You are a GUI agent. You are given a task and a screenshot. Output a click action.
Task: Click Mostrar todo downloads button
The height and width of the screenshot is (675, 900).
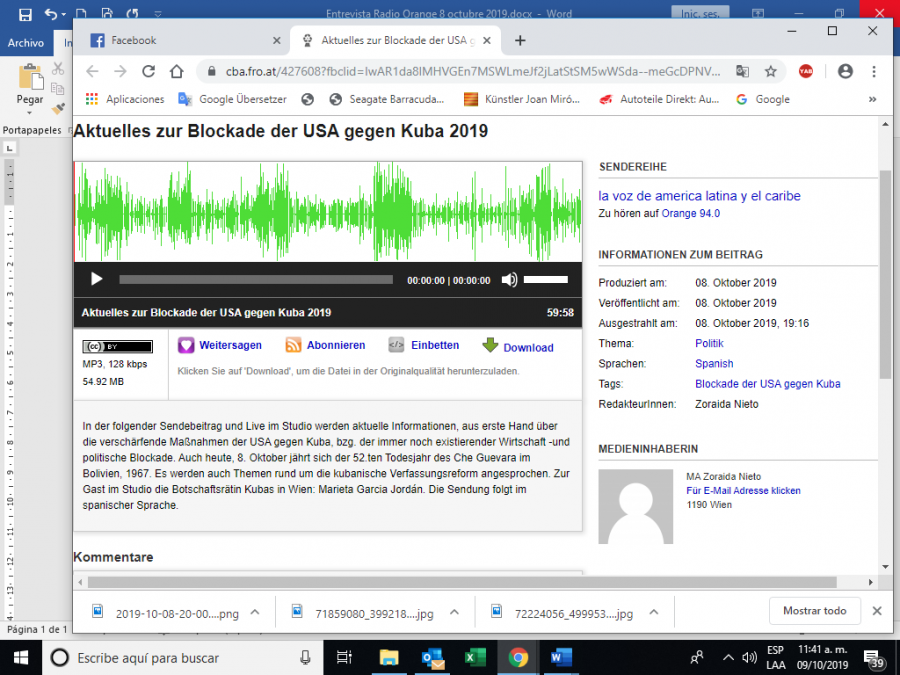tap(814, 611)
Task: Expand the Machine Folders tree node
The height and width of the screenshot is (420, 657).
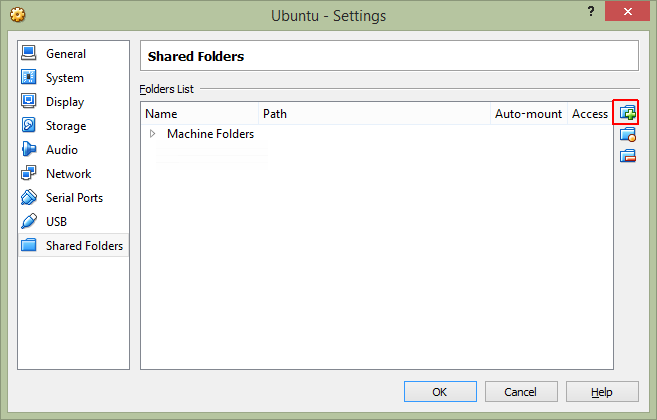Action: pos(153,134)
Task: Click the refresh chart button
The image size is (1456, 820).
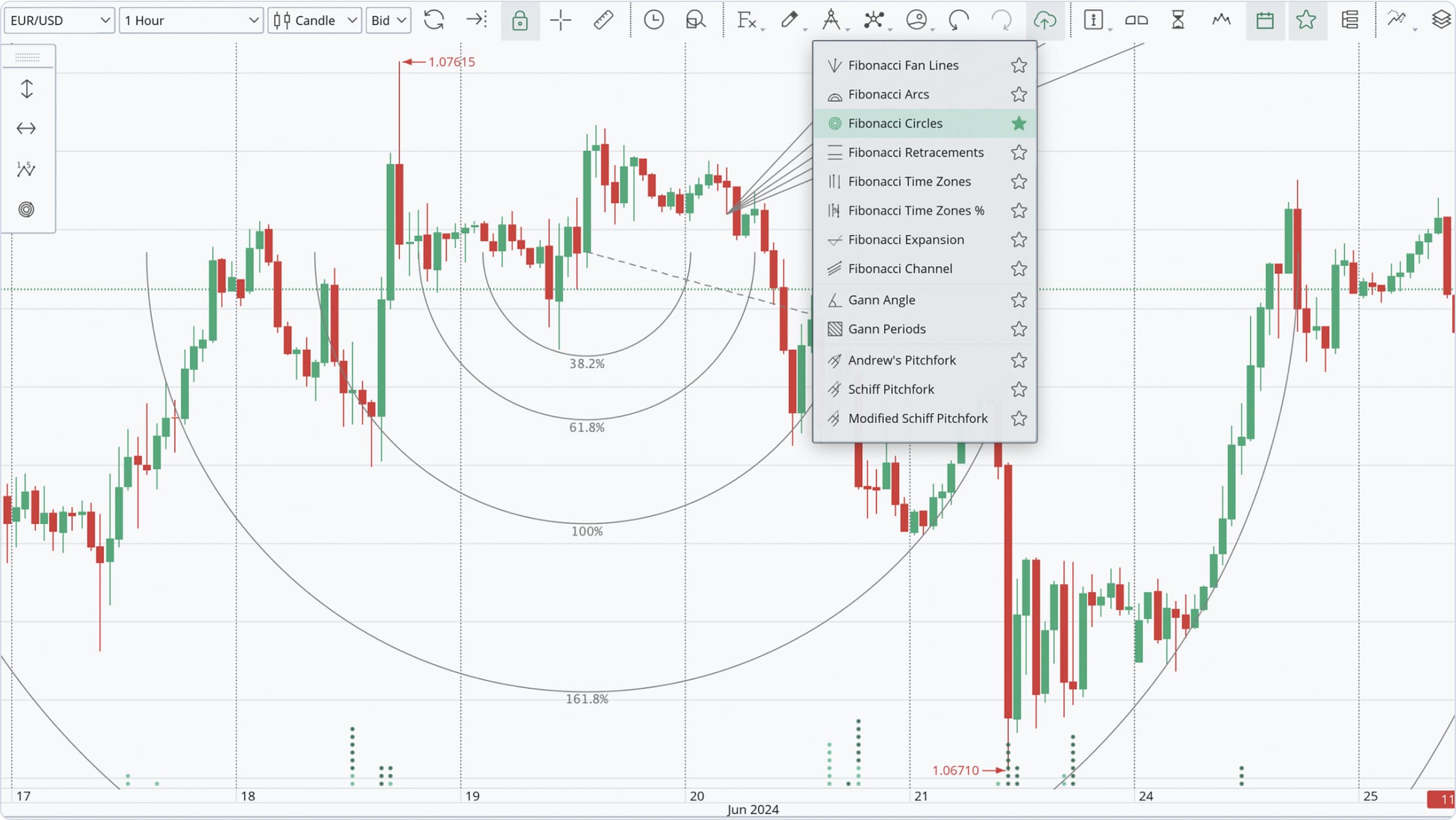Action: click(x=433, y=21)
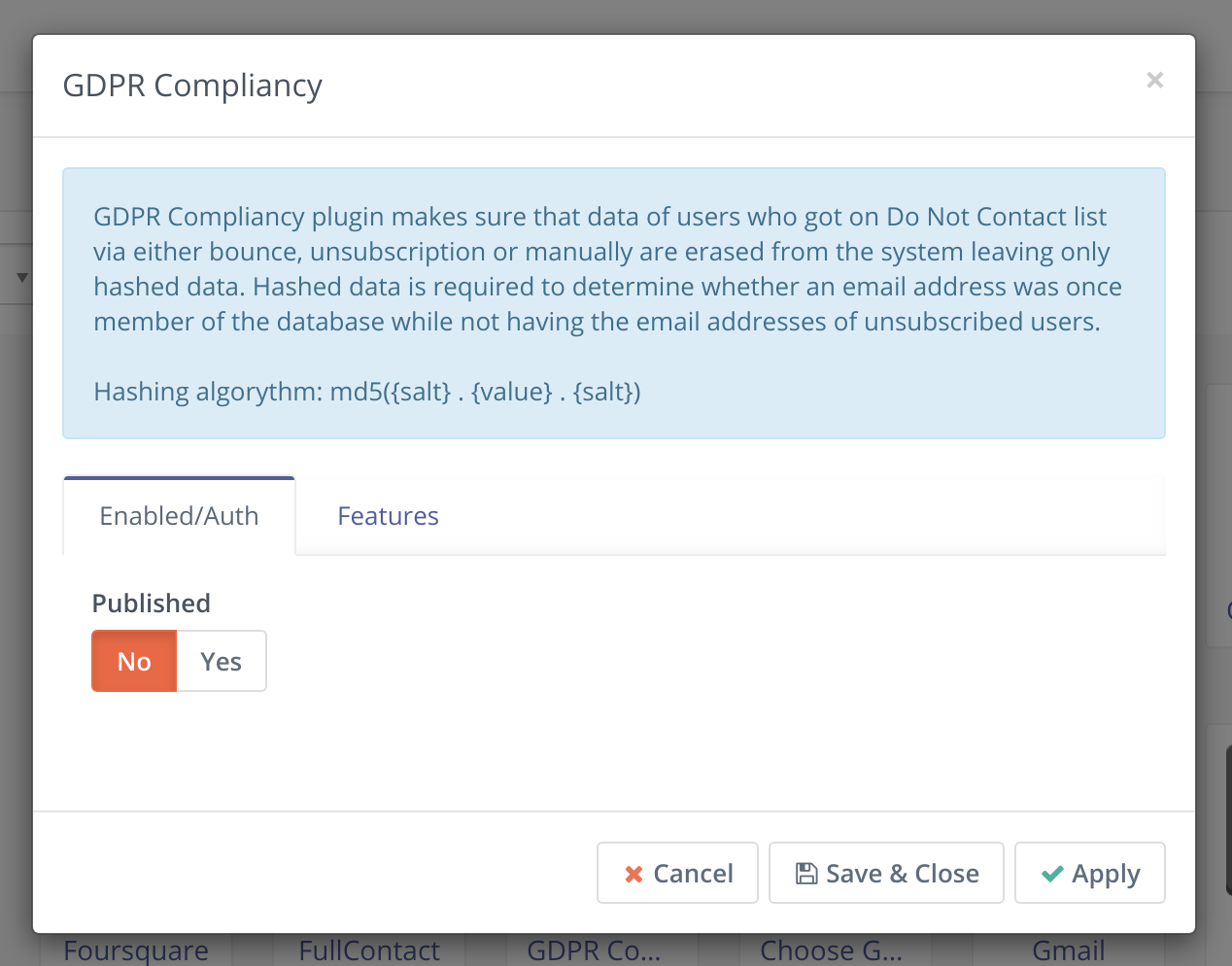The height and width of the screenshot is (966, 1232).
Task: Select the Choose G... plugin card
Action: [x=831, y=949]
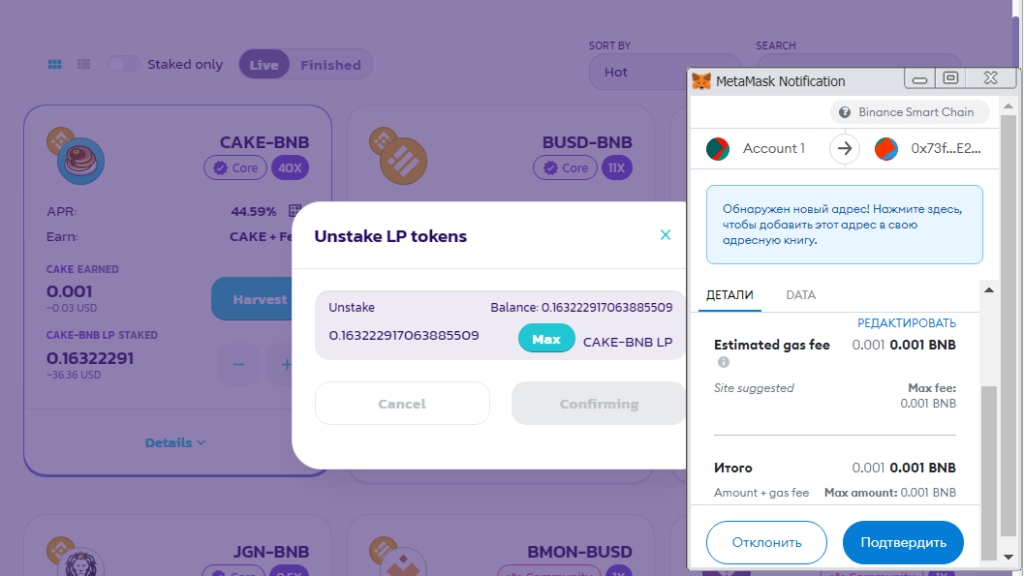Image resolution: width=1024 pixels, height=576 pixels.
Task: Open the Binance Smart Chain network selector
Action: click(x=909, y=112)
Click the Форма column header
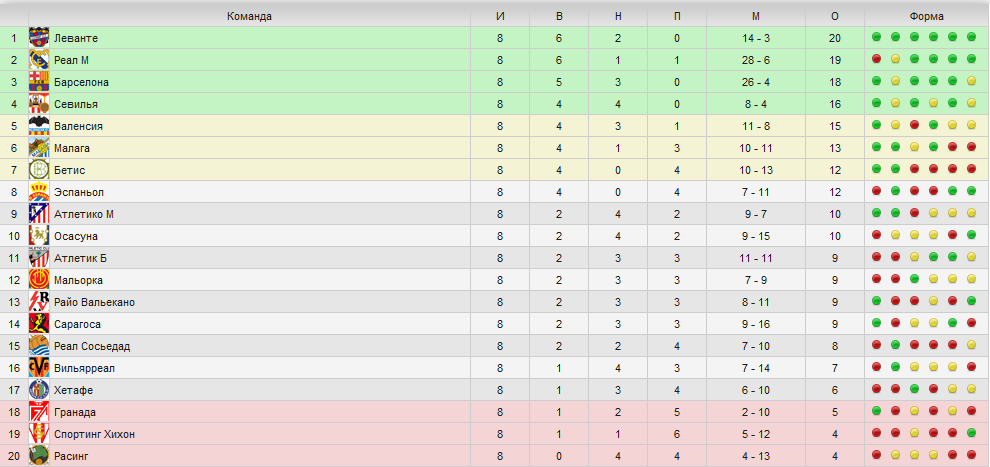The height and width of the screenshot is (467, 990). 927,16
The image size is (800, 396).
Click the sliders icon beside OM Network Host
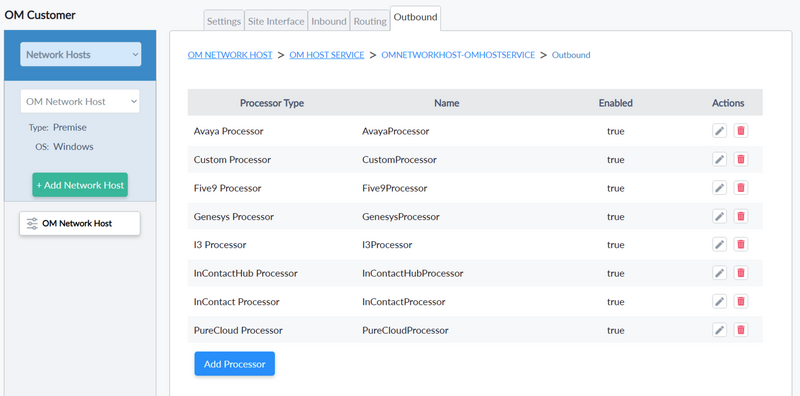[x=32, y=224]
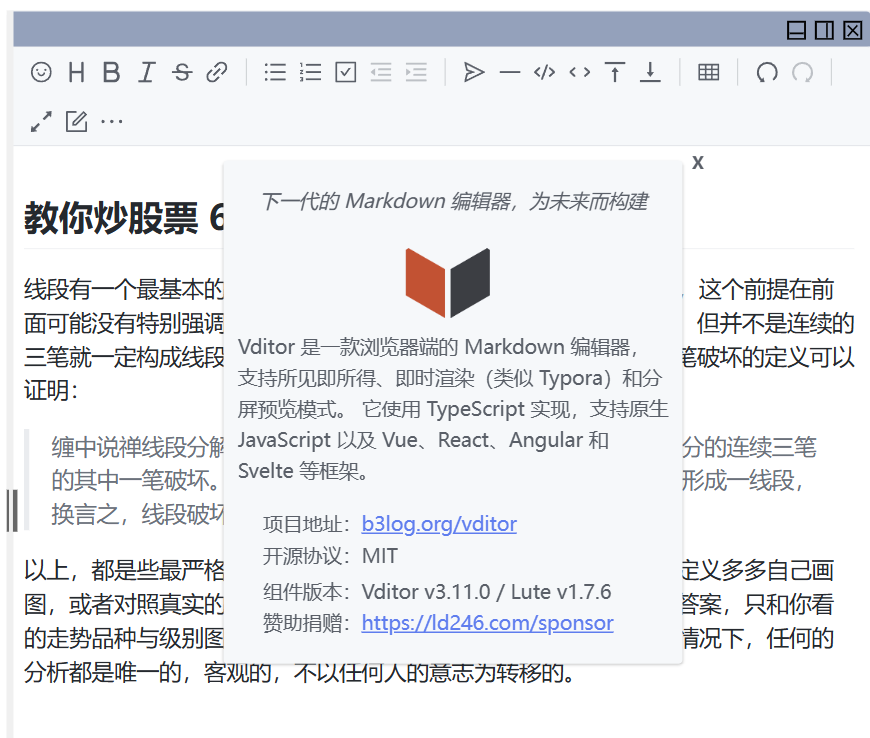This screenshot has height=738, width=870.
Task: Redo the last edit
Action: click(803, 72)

◆ Exercise goal
Reproduce every line of the data above word for word, leaving out the pictures.

◆ Result
You are a GUI agent. You are given a task and a screenshot. Output a click action.
Task: Click Mostrar todo downloads button
The height and width of the screenshot is (675, 900).
tap(814, 611)
Task: Expand the Machine Folders tree node
The height and width of the screenshot is (420, 657).
Action: pos(153,134)
Task: Click the refresh chart button
The image size is (1456, 820).
Action: click(x=433, y=21)
The height and width of the screenshot is (966, 1232).
Task: Select the Choose G... plugin card
Action: [x=831, y=949]
Image resolution: width=1024 pixels, height=576 pixels.
Task: Open the Binance Smart Chain network selector
Action: click(x=909, y=112)
Click the Форма column header
The height and width of the screenshot is (467, 990). 927,16
The image size is (800, 396).
Click the sliders icon beside OM Network Host
[x=32, y=224]
This screenshot has height=738, width=870.
Task: Redo the last edit
Action: click(803, 72)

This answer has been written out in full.